- Отрывок для чтения -
::::::::::
Здесь говорят, что султан Вавилона не единожды пытался узнать, откуда вытекает река, и послал для этой цели своих людей. Они рассказали, что дошли до великого нагромождения скал, на которое невозможно было взобраться. С этой горы падала река, и им показалось, что на ее вершине росло множество деревьев...»
Индийский океан, который считали замкнутым, был средоточием грез, вместилищем неудовлетворенных желаний бедного и стесненного христианского мира: мечта об островах, богатых драгоценными металлами, редкими породами деревьев, пряностями. Марко Поло увидел там голого короля, сплошь обвешанного драгоценными камнями; фантастический мир, населенный сказочными людьми и животными, мечта об изобилии и сумасбродстве, рожденная бедным и ограниченным миром, мечта об иной жизни, о разрушении табу, о свободе перед лицом предписываемой Церковью строгой морали, обольщение миром извращенного питания, каннибализма, нудизма, полигамии, сексуальной свободы и распущенности. Самое любопытное — это то, что, когда христиане, рискуя собой, добирались туда, они находили там чудеса: Марко Поло встретил людей, наделенных хвостом, «толстым, как у собаки», а также единорогов (возможно, это были носороги), но они его разочаровали: «Это мерзкий на вид и отвратительный зверь. Он вовсе не таков, каким мы его здесь описываем, когда утверждаем, что он дается в руки девственнице».
::::::::::
- Требования к заданию -
(1) Каким был хвост у людей, которых встретил Марко Поло, согласно отрывку об Индийском океане в воображении средневековых христиан?
(2) Допишите продолжение отрывка об Индийском океане в воображении средневековых христиан, начав сразу после его последнего предложения.
Строки здесь никакой роли не играют.

- Строки данных -
::::::::::
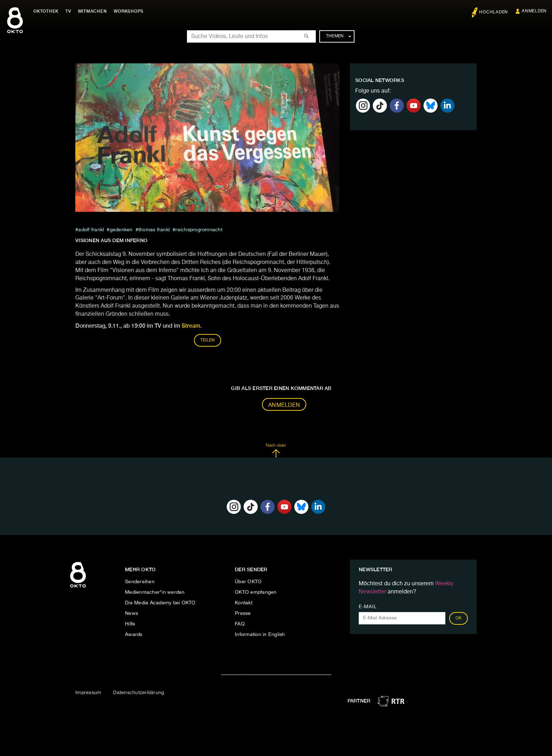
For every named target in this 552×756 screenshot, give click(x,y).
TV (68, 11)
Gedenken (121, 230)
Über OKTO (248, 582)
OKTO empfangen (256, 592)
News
::::::::::
- Ожидаемые ответы -
(1) Толстым, как у собаки.

(2)
Разумеется, люди Средневековья, которые восприняли традицию античных географов, делили Землю на три части — Европу, Африку и Азию, — но они стремились отождествить каждую из них с определенным религиозным пространством, и английский пилигрим, который написал «Путь паломников» о III крестовом походе, констатировал: «Таким образом, две части мира наступают на третий, и Европа, которая все-таки не признает вся целиком Христова имени, должна сражаться против двух других». Эта Европа, которую мусульманское присутствие в Испании мешало отождествить с христианским миром, оставалась для западных людей малоупотребимым, ученым, абстрактным понятием.
Реальностью был христианский мир. Именно применительно к нему средневековый христианин определял и все остальное человечество, и свое место по отношению к другим. И прежде всего по отношению к византийцу.
С 1054 г. византиец считался еретиком. Однако, если обвинение в расколе, отступничестве и было важнейшим, западные люди не доходили до того, чтобы его определить — во всяком случае, назвать. Ведь вопреки теологическим распрям, в частности спору о «филиокве» (ибо византийцы отвергали двоякое исхождение Святого духа, который, по их мнению, исходил только от Бога-отца), и особенно вопреки институционному конфликту (ибо константинопольский патриарх отказывался признавать верховенство папы) они тоже были христианами. Но в середине XII в., во время II крестового похода, западный фанатик епископ Лангрский уже мечтал о взятии Константинополя и побуждал французского короля Людовика VII заявить, что византийцы не являются «христианами на деле, а лишь по имени», что они показали себя виновными в ереси, а изрядная часть крестоносцев полагала, что «греки вовсе не были христианами и что убивать их — это меньше, чем ничто». Этот антагонизм был результатом отдаления, которое с IV в. превратилось в пропасть. Те и другие не понимали больше друг друга, особенно западные люди, из которых даже самые ученые не знали греческого языка.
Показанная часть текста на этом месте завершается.